In any no/low limonene formulation to synthesize styrenated terpene resins, it would be preferable to employ as large an amount of alpha pinene as possible since this is the most abundant terpene available in most of the CST and Gum Turpentine found in the world. However, cationic polymerization of alpha pinene to produce high softening point and high MW resins is not straightforward under standard conditions of Lewis Acid-catalyzed polymerizations. Standard processes with alpha pinene as the key/sole terpene monomer lead to low yields of solid resin and even at these low yields, the softening points are not very high.
A means of increasing softening point and MW of terpene resins based on high levels, even up to 100%, of alpha pinene via cationic polymerization, is to employ lower polymerization temperatures, typically sub-zero temperatures.

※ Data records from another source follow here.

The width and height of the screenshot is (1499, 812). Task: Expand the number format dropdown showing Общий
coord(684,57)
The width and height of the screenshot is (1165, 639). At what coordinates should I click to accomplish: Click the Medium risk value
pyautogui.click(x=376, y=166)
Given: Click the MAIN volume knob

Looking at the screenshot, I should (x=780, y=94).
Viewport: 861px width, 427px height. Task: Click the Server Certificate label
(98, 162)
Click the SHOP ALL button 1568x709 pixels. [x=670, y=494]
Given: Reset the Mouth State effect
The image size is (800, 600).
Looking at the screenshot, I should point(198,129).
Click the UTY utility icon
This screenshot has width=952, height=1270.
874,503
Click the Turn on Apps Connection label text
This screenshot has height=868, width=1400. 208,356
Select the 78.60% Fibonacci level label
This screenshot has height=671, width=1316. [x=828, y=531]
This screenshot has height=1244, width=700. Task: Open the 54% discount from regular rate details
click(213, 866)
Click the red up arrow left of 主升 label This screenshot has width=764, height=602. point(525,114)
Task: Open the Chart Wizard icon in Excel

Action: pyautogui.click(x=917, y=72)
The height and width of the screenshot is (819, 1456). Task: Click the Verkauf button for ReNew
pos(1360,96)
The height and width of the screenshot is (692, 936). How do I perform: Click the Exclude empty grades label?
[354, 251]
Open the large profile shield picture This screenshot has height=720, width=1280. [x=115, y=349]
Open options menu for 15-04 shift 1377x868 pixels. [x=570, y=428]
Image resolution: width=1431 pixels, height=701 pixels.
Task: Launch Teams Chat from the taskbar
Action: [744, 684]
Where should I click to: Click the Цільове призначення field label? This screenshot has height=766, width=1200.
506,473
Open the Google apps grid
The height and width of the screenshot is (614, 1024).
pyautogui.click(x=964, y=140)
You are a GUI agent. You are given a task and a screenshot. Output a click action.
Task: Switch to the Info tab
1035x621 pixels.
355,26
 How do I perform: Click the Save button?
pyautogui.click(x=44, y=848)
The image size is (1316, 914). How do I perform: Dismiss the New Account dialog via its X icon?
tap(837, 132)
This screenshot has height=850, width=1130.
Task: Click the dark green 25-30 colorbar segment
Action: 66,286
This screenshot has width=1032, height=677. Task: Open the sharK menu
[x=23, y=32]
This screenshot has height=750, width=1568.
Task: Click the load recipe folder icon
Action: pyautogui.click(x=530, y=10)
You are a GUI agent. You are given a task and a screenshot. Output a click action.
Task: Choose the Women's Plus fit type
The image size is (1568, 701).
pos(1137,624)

Frequently, cationic polymerization processes under such lower reaction temperatures also involve use of modified Lewis acid catalysts instead of conventional Lewis acid catalysts. U.S. Pat. Nos. 3,478,007, 3,622,550, 4,016,346, 4,057,682, and 4,113,653 describe syntheses of 100-115° C. s.p. resins based on alpha pinene as the sole terpene or main terpene in combination with other terpenes or non-aromatic hydrocarbons using such low polymerization temperatures. These patents also describe the preferred use of catalyst systems such as aluminum chloride-trialkylchlorosilanes, aluminum chloride-antimony halides, and aluminum halide-organogermanium halides or alkoxides. However, none of these patents describes the co-polymerization of alpha pinene with a vinylaromatic, such as styrene or alp ha methylstyrene.
A major drawback about the US patents listed above is that they all involve the use of toxic and sometimes very expensive catalyst systems such as antimony halides, trialkylhalosilanes and organogermanium halides and alkoxides. Catalyst removal and/or recovery systems with such processes can also be a hurdle for economic justification for employing such polymerization conditions.